▶ **Task instructions**
In the entries below, which lines run from the one containing "Click the number 8 beside reactions" to the one containing "Given: Select the NASIONAL header label"? Copy exactly those lines, ends included, and no others.

▶ **Information shown**

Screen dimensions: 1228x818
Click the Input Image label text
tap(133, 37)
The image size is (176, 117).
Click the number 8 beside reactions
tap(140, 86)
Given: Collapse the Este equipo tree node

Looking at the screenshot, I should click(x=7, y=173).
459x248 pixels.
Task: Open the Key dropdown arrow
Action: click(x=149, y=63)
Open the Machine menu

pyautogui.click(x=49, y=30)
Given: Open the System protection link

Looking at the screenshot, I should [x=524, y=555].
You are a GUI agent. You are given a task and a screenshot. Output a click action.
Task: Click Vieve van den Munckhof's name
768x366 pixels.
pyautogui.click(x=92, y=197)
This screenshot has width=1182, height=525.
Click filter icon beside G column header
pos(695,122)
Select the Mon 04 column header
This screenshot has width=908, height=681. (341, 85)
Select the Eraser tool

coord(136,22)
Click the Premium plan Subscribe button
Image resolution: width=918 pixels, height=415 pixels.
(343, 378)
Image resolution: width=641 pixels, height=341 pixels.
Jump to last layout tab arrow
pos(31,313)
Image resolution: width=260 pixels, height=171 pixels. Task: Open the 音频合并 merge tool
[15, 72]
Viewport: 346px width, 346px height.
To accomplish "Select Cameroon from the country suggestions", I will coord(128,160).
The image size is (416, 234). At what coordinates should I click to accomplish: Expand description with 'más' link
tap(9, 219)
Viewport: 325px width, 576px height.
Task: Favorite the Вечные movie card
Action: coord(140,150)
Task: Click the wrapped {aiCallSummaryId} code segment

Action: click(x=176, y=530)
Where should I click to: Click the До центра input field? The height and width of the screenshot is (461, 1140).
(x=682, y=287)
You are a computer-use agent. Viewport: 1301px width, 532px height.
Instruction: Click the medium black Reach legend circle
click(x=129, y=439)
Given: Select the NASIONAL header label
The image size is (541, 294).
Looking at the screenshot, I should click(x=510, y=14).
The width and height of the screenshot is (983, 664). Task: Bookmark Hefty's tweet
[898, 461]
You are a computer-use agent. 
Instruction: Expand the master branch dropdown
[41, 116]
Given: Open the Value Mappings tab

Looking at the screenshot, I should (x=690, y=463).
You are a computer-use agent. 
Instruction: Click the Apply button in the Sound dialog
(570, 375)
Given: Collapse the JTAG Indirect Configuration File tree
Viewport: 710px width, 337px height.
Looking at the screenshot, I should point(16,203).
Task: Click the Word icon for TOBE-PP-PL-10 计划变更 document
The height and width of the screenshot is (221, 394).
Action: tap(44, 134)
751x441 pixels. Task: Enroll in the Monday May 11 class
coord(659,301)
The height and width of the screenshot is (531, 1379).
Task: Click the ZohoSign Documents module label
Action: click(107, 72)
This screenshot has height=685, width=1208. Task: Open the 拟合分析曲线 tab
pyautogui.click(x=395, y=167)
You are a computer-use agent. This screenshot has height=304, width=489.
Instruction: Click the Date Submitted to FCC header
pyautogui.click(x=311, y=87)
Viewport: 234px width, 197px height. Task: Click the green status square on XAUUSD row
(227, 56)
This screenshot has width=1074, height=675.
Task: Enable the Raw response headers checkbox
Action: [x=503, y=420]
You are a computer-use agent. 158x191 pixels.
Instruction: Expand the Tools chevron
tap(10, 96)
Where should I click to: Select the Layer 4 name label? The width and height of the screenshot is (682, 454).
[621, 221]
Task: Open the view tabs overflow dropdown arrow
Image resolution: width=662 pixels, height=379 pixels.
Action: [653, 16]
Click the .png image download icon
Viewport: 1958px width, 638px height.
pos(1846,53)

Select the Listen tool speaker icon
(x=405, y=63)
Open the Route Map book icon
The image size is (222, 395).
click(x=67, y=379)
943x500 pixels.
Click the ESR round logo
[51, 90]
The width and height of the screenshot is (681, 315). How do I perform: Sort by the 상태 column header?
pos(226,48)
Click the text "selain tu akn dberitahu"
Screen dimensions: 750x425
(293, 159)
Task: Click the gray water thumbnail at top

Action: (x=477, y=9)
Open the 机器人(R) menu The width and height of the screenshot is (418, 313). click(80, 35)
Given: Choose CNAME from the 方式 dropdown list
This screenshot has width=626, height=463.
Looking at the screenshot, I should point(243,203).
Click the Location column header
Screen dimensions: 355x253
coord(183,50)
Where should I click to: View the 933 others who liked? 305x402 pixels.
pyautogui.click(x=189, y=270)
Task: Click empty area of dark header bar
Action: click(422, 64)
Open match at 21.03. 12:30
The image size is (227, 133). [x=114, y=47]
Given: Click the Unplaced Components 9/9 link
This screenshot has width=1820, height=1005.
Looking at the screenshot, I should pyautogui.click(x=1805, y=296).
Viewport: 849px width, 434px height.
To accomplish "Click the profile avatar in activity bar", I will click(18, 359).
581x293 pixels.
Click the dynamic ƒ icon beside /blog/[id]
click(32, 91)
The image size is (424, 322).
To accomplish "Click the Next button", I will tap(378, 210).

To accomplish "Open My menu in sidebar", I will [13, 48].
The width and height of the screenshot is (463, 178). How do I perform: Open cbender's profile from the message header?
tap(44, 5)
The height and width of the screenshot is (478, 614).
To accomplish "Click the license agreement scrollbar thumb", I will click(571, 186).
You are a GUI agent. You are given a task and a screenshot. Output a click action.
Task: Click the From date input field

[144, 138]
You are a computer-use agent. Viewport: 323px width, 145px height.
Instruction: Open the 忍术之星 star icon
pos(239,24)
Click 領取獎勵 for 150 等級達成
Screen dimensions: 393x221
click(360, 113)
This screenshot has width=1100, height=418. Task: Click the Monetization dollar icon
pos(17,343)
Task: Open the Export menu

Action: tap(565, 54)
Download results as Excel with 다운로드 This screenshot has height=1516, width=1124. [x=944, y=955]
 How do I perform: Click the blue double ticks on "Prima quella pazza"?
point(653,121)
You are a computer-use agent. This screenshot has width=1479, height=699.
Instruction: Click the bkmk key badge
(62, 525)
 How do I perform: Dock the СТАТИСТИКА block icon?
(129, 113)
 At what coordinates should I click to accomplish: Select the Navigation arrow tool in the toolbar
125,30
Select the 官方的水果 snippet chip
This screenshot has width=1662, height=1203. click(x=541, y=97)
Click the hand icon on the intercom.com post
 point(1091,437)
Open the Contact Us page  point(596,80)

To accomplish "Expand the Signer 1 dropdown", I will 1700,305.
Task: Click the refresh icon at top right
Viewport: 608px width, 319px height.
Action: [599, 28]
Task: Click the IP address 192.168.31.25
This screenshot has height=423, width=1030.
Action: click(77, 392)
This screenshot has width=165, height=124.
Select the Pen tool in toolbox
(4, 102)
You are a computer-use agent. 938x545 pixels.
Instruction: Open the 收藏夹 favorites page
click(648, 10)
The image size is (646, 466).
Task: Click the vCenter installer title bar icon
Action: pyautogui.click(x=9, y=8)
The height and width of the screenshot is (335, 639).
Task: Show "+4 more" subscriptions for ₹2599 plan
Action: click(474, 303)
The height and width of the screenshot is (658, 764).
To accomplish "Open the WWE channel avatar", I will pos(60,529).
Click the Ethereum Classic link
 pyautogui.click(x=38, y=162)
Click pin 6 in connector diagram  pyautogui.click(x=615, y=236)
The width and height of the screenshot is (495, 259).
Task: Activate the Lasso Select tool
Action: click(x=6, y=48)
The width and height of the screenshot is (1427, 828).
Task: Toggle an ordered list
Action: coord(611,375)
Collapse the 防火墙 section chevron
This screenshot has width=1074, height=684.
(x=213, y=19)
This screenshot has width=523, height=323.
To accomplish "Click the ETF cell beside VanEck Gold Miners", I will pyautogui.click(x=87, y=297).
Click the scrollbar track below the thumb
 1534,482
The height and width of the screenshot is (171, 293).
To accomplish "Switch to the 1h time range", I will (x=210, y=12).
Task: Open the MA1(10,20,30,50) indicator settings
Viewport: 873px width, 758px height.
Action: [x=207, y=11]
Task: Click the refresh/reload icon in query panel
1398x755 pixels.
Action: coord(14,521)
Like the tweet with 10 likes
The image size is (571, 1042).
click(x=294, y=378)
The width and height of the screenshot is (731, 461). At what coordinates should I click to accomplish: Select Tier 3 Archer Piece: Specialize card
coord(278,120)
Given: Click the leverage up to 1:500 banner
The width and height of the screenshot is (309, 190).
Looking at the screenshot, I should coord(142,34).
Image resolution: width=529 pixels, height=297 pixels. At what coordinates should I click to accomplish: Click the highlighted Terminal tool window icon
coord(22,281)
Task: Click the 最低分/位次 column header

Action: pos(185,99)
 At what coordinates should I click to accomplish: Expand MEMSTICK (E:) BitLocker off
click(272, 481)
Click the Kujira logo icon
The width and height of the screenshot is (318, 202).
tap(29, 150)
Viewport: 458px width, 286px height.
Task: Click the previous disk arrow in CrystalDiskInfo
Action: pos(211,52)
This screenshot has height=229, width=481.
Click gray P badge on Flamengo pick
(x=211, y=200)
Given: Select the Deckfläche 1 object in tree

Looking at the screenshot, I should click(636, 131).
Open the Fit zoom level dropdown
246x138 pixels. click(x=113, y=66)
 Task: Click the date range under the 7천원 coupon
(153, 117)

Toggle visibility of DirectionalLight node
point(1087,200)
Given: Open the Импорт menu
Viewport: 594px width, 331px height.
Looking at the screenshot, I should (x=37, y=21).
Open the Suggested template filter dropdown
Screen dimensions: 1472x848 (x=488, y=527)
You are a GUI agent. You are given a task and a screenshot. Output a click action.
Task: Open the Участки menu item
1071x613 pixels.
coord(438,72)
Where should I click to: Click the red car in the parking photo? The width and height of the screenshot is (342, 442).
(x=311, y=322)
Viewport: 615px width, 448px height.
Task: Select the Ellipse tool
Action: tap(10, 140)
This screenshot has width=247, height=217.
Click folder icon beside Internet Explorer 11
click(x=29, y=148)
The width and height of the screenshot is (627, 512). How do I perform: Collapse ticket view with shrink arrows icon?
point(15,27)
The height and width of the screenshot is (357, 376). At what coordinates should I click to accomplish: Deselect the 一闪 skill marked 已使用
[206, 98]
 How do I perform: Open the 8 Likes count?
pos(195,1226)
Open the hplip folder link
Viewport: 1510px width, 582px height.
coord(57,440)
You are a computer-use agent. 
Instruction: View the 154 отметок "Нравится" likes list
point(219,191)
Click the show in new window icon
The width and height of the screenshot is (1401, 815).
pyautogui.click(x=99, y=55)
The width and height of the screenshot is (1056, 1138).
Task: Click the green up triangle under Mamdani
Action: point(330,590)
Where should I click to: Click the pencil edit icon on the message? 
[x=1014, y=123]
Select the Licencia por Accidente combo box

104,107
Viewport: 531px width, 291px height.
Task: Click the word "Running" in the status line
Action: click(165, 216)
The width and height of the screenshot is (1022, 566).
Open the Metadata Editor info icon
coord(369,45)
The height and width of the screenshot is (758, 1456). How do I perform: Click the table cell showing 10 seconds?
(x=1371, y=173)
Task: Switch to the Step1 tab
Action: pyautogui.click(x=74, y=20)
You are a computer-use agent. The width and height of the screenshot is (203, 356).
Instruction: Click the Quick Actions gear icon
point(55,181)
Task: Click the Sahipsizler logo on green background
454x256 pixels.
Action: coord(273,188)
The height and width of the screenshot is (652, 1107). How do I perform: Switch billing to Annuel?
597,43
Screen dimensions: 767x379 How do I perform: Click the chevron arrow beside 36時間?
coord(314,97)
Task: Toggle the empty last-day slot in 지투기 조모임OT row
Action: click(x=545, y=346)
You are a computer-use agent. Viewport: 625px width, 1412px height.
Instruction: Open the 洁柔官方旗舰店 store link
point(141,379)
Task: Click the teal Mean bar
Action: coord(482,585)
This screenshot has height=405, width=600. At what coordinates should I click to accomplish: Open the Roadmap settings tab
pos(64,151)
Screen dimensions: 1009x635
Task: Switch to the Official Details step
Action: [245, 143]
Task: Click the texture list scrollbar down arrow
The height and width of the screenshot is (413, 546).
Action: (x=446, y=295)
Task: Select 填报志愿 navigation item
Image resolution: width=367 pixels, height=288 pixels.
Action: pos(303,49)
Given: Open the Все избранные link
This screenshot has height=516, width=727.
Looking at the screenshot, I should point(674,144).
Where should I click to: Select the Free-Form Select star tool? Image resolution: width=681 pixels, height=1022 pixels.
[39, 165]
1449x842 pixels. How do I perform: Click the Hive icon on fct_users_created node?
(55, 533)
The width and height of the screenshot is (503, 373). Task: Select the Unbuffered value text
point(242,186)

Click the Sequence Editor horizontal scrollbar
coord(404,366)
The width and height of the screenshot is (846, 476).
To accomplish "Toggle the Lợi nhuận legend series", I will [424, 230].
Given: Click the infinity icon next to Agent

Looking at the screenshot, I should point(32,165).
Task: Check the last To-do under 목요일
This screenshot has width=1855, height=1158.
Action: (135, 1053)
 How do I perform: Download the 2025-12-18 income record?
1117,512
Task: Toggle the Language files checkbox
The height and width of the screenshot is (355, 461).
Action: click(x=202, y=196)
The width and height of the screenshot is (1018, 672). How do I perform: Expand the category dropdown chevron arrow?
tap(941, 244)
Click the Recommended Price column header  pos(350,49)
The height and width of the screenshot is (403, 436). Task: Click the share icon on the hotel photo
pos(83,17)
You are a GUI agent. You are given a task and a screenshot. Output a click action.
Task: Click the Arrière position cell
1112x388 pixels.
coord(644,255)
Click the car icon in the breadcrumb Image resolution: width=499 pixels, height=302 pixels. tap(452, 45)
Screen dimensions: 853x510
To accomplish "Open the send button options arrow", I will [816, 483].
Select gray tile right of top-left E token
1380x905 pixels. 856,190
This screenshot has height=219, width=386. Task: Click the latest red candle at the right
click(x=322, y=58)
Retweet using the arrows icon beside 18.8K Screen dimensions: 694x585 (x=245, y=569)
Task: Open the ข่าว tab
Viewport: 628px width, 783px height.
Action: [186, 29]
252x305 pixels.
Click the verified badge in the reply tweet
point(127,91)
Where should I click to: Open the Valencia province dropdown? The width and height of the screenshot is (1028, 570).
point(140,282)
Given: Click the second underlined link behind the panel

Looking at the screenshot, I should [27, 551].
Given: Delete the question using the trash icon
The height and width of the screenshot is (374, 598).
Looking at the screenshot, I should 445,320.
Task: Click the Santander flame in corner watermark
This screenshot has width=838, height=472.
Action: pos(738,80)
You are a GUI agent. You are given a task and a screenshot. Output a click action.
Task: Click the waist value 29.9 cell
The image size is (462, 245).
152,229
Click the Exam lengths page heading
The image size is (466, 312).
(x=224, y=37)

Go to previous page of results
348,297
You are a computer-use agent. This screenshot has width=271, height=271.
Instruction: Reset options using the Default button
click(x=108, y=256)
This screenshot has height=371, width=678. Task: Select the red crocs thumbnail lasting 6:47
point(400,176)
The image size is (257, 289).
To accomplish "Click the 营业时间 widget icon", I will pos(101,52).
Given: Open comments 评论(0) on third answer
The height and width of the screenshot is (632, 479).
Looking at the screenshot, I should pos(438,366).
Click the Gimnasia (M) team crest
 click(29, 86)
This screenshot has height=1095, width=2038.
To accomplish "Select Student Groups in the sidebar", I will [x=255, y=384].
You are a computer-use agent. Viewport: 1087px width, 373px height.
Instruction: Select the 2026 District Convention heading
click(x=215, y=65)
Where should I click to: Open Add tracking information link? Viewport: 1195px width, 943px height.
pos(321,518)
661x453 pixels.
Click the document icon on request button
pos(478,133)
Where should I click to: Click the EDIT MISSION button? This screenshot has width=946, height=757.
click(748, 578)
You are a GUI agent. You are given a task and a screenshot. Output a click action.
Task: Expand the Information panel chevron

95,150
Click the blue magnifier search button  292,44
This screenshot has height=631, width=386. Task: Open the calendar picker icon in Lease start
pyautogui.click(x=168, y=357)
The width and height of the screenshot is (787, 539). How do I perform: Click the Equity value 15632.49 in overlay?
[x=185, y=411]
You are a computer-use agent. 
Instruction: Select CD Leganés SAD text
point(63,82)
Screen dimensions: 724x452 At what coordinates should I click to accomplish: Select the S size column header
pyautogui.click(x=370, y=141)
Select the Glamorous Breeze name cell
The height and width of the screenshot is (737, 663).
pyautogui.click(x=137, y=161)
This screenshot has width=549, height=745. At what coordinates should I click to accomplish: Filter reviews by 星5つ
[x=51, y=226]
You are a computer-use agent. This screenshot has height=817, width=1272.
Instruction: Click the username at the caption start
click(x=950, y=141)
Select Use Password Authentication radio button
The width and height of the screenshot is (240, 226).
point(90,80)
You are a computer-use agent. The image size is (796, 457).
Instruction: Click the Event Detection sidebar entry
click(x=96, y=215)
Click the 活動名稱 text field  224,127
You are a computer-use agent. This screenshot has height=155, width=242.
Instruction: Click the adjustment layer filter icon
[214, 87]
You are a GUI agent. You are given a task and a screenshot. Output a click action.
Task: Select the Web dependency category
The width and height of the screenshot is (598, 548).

▶ **Task result**
Click the number 8 beside reactions
tap(140, 86)
Given: Collapse the Este equipo tree node

Looking at the screenshot, I should click(x=7, y=173).
459x248 pixels.
Task: Open the Key dropdown arrow
Action: click(x=149, y=63)
Open the Machine menu

pyautogui.click(x=49, y=30)
Given: Open the System protection link

Looking at the screenshot, I should [x=524, y=555].
You are a GUI agent. You are given a task and a screenshot. Output a click action.
Task: Click Vieve van den Munckhof's name
768x366 pixels.
pyautogui.click(x=92, y=197)
This screenshot has width=1182, height=525.
Click filter icon beside G column header
pos(695,122)
Select the Mon 04 column header
This screenshot has width=908, height=681. (341, 85)
Select the Eraser tool

coord(136,22)
Click the Premium plan Subscribe button
Image resolution: width=918 pixels, height=415 pixels.
(343, 378)
Image resolution: width=641 pixels, height=341 pixels.
Jump to last layout tab arrow
pos(31,313)
Image resolution: width=260 pixels, height=171 pixels. Task: Open the 音频合并 merge tool
[15, 72]
Viewport: 346px width, 346px height.
To accomplish "Select Cameroon from the country suggestions", I will coord(128,160).
The image size is (416, 234). At what coordinates should I click to accomplish: Expand description with 'más' link
tap(9, 219)
Viewport: 325px width, 576px height.
Task: Favorite the Вечные movie card
Action: coord(140,150)
Task: Click the wrapped {aiCallSummaryId} code segment

Action: click(x=176, y=530)
Where should I click to: Click the До центра input field? The height and width of the screenshot is (461, 1140).
(x=682, y=287)
You are a computer-use agent. Viewport: 1301px width, 532px height.
Instruction: Click the medium black Reach legend circle
click(x=129, y=439)
Given: Select the NASIONAL header label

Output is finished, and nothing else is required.